Question

If we have an expression as ${{U}_{n}}=\sin n\theta {{\sec }^{n}}\theta ,\text{ }{{V}_{n}}=\cos n\theta {{\sec }^{n}}\theta \ne 1$ , then $\dfrac{{{V}_{n}}-{{V}_{n-1}}}{{{U}_{n-1}}}+\dfrac{1}{n}\dfrac{{{U}_{n}}}{{{V}_{n}}}$ is equal to
A. 0
B. $\tan \theta$
C. $-\tan \theta +\dfrac{\tan n\theta }{n}$
D. $\tan \theta +\dfrac{\tan n\theta }{n}$

Answer 1

To find the value of $\dfrac{{{V}_{n}}-{{V}_{n-1}}}{{{U}_{n-1}}}+\dfrac{1}{n}\dfrac{{{U}_{n}}}{{{V}_{n}}}$ , we will first find ${{U}_{n-1}}\text{ and }{{V}_{n-1}}$ by substituting $n-1$ for $n$ in ${{U}_{n}}=\sin n\theta {{\sec }^{n}}\theta \text{ and }{{V}_{n}}=\cos n\theta {{\sec }^{n}}\theta$ . Then substitute these in $\dfrac{{{V}_{n}}-{{V}_{n-1}}}{{{U}_{n-1}}}+\dfrac{1}{n}\dfrac{{{U}_{n}}}{{{V}_{n}}}$ ., that is, $\dfrac{\cos n\theta {{\sec }^{n}}\theta -\cos \left( \left( n-1 \right)\theta \right){{\sec }^{n-1}}\theta }{\sin \left( \left( n-1 \right)\theta \right){{\sec }^{n-1}}\theta }+\dfrac{1}{n}\dfrac{\sin n\theta {{\sec }^{n}}\theta }{\cos n\theta {{\sec }^{n}}\theta }$ . Solve this using trigonometric identities.

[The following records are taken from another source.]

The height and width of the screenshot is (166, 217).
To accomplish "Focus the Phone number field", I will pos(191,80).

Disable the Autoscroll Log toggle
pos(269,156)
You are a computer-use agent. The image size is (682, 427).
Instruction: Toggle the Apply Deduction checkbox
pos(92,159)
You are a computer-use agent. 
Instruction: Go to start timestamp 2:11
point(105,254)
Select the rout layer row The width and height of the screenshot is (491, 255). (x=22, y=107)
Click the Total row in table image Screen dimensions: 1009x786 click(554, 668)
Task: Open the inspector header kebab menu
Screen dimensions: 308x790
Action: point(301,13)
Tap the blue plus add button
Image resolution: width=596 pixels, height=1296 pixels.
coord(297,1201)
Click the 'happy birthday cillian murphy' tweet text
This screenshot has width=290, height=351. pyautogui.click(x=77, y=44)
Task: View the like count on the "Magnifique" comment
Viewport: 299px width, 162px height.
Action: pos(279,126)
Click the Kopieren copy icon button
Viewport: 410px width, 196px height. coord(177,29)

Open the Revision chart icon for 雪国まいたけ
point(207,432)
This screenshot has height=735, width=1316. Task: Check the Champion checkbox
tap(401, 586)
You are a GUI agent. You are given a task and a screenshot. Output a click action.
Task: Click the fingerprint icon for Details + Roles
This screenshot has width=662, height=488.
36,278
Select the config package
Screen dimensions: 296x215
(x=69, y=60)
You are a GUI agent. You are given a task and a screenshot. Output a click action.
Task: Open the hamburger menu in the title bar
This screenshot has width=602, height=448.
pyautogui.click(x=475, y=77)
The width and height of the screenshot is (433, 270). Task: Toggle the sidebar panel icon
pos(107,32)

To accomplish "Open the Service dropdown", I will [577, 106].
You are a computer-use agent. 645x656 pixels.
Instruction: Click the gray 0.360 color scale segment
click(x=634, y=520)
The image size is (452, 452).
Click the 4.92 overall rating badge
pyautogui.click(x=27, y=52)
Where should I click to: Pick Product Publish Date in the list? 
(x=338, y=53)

We will get $\dfrac{{{\sec }^{n-1}}\theta \left[ \cos n\theta \sec \theta -\cos \left( \left( n-1 \right)\theta \right) \right]}{\sin \left( \left( n-1 \right)\theta \right){{\sec }^{n-1}}\theta }+\dfrac{1}{n}\dfrac{\sin n\theta {{\sec }^{n}}\theta }{\cos n\theta {{\sec }^{n}}\theta }$ . Solving this further, and writing sec in terms of cos, we will get $\dfrac{\cos n\theta -\cos \theta \cos \left( \left( n-1 \right)\theta \right)}{\cos \theta \sin \left( \left( n-1 \right)\theta \right)}+\dfrac{1}{n}\dfrac{\sin n\theta }{\cos n\theta }$ . Change the equation to use the formula $\cos A+\cos B=2\cos \left( \dfrac{A+B}{2} \right)\cos \left( \dfrac{A-B}{2} \right)$ . We will get $\dfrac{\cos n\theta -\dfrac{1}{2}\left[ \cos n\theta +\cos \left( \left( n-2 \right)\theta \right) \right]}{\cos \theta \sin \left( \left( n-1 \right)\theta \right)}+\dfrac{1}{n}\tan n\theta$ . Let us solve this to get $\dfrac{\dfrac{1}{2}\left[ \cos n\theta -\cos \left( \left( n-2 \right)\theta \right) \right]}{\cos \theta \sin \left( \left( n-1 \right)\theta \right)}+\dfrac{1}{n}\tan n\theta$ . Use the identity $\cos A+\cos B=2\cos \left( \dfrac{A+B}{2} \right)\cos \left( \dfrac{A-B}{2} \right)$ and solve to get $-\tan \theta +\dfrac{1}{n}\tan n\theta$ .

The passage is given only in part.